When Belzona first introduced its 325 Center Console, and later its 327 Walk Around, it received plenty of attention for its innovative features, most notably the inwale dive doors that work on a retractable slide system. While the new 277 Walk Around doesn’t have the same setup, it does have a well-constructed dive door in the starboard gunwale of the cockpit and many of the other features that Belzona implemented in its bigger boats.
It’s got the forward-raked windshield that’s integrated into the sturdy hardtop, which in turn is further supported by a fiberglass beam that nests in the leaning post. It’s a stout construction technique that helps keep the boat rattle- and flex-free underway. In profile view, the bow area is distinguishable from the aft cockpit by a broken sheer line that rises moving forward, giving the 277 pretty lines while allowing Belzona to maximize the space. The walkway part of the walk-around bow is wide enough to pass through without shimmying sideways, and the bow rail is tall enough to provide an actual handhold in transit.

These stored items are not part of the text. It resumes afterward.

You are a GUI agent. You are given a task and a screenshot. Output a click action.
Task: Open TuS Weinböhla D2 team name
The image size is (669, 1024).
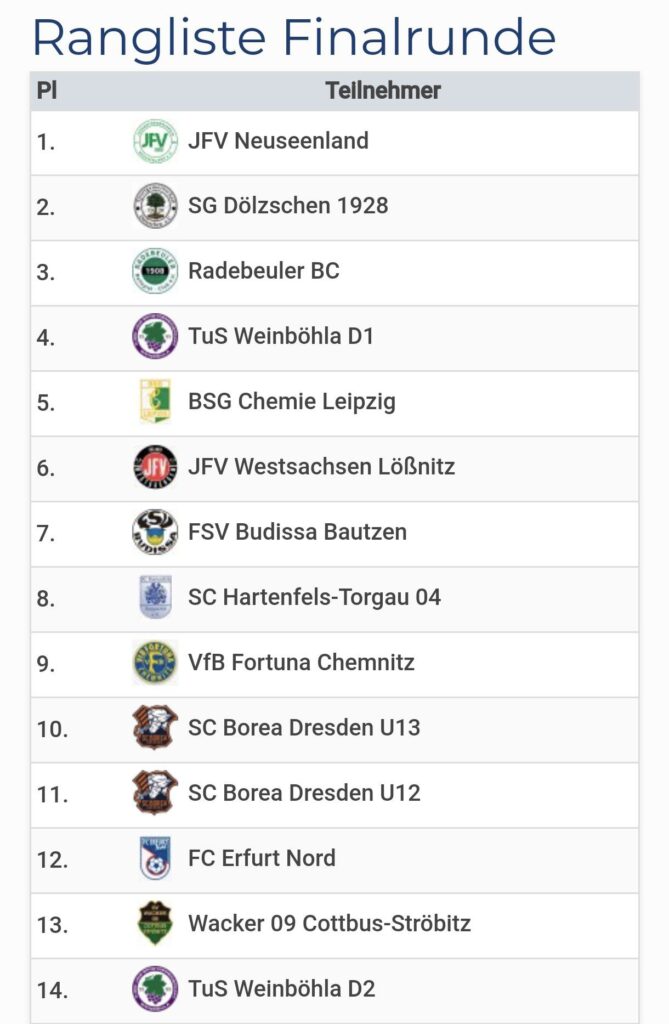pyautogui.click(x=282, y=989)
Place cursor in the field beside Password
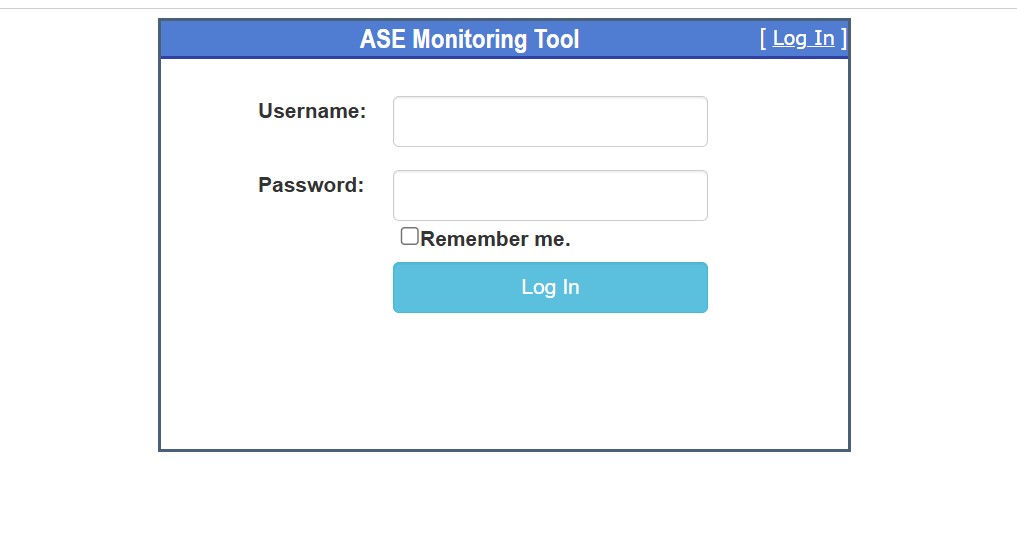1017x560 pixels. [x=550, y=195]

A sun pad adorns the raised cabin ceiling forward of the console to create an excellent lounging spot.
Belowdecks, the cabin features a bright white interior that maximizes the natural light from the overhead hatch and side ports. There’s a private head with a pump-out toilet connected to an 11-gallon holding tank. Cherry wood cabinetry and Corian countertops round out the details throughout the cabin.

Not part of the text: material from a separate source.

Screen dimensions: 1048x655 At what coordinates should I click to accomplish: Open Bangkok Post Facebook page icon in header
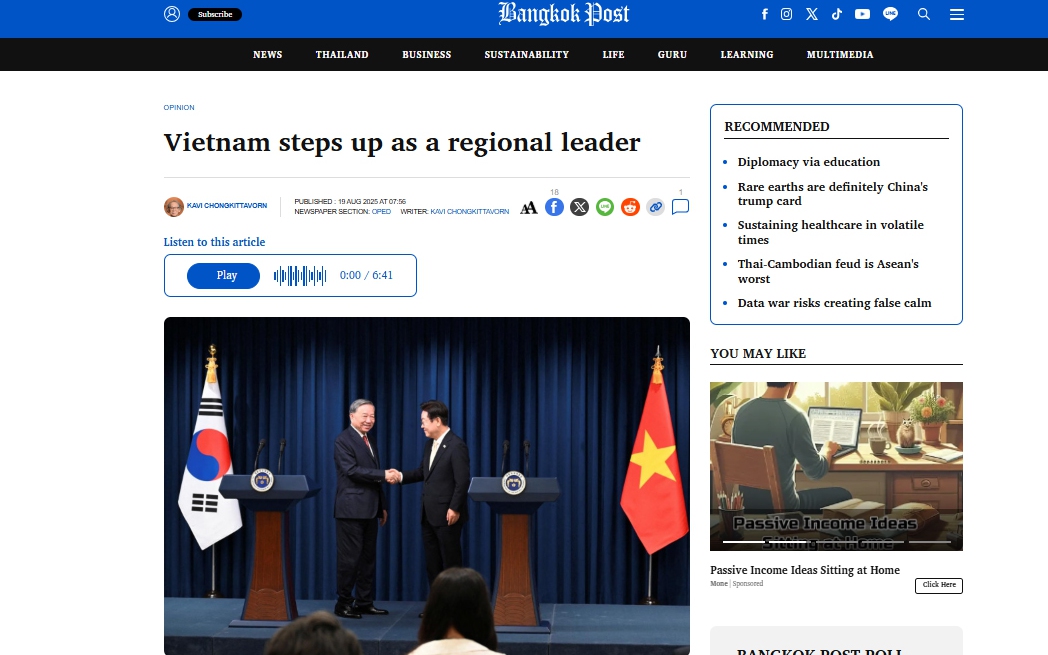coord(765,14)
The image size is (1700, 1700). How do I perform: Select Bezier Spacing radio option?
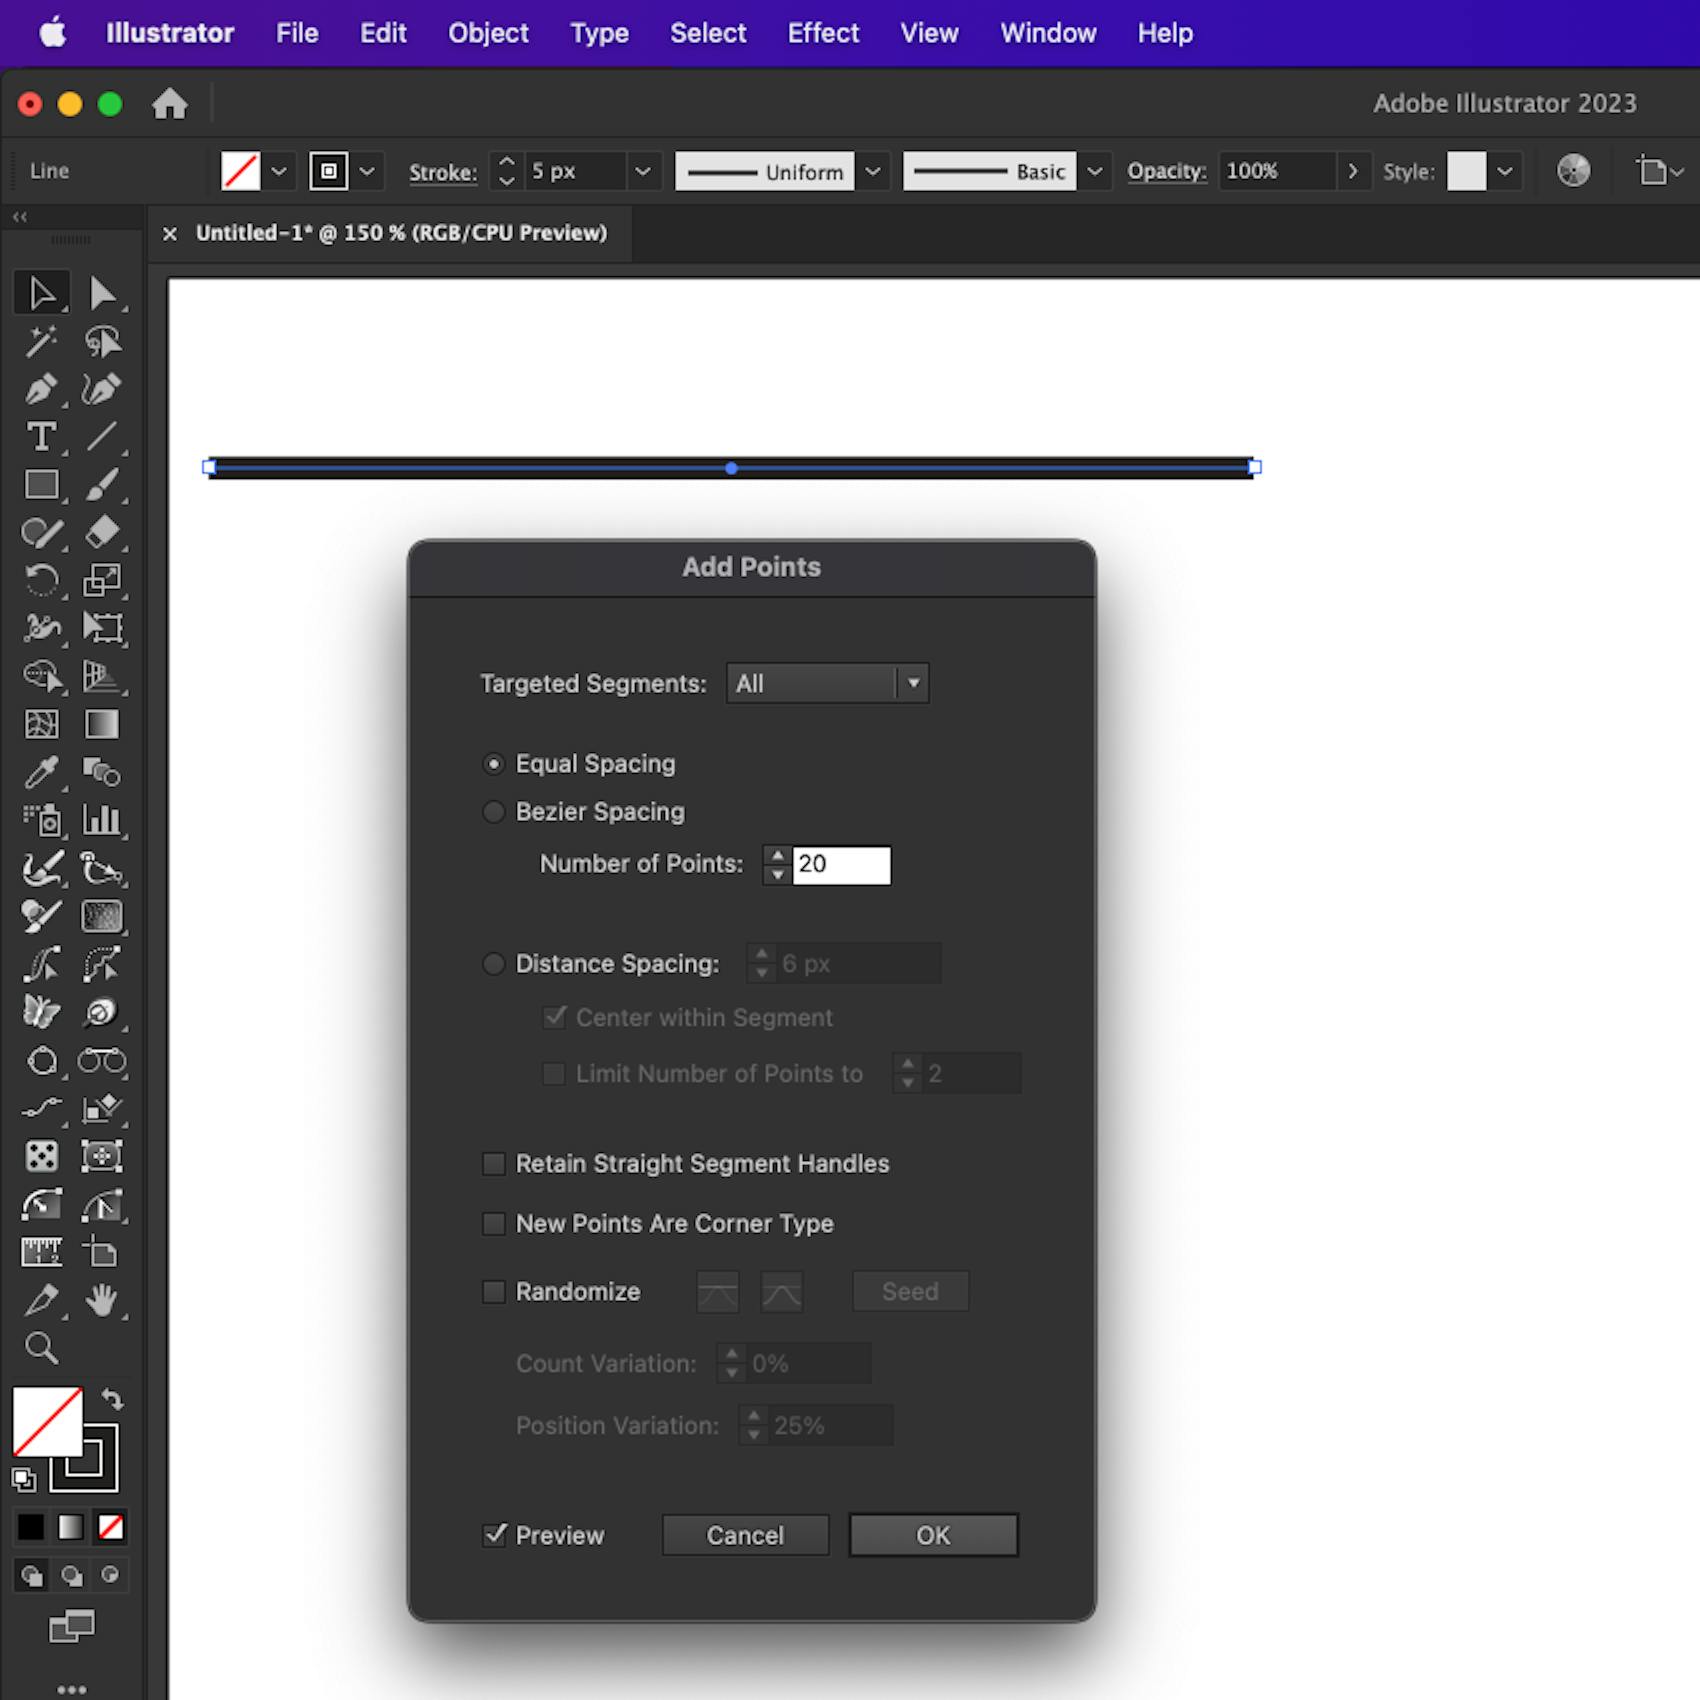(494, 812)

For anglers, the cockpit features 34 square feet of cockpit space and two 254-quart insulated fish boxes. There’s both a raw-water and freshwater washdown in the cockpit, spreader lights, tackle drawers in the leaning post, and rod holders in the gunwale topsides. Livewells and hardtop rod holders are on the options list. The wide walkway allows for 360-degree fishability, a trait normally reserved for center-consoles.
The 277 shares another trait with its big sisters in the fleet — a responsive hull with a good attitude in seas. Its V tapers to 21 degrees at the transom, with an aft pad to generate lift. With the twin 225 hp Mercury Verados on the transom, we pushed this boat to a top speed of 54 mph turning 5,800 rpm. The boat found its sweet spot with the engines turning at 3,500 rpm and pushing it to a cruising speed of 30 mph. That’s more than fast enough and provides a range of 260 statute miles. At that speed it felt at home in a bay chop, navigating boat wakes and executing hard-over turns. It’s a boat that handles well outside of the inlet, for fishing, diving or entertaining.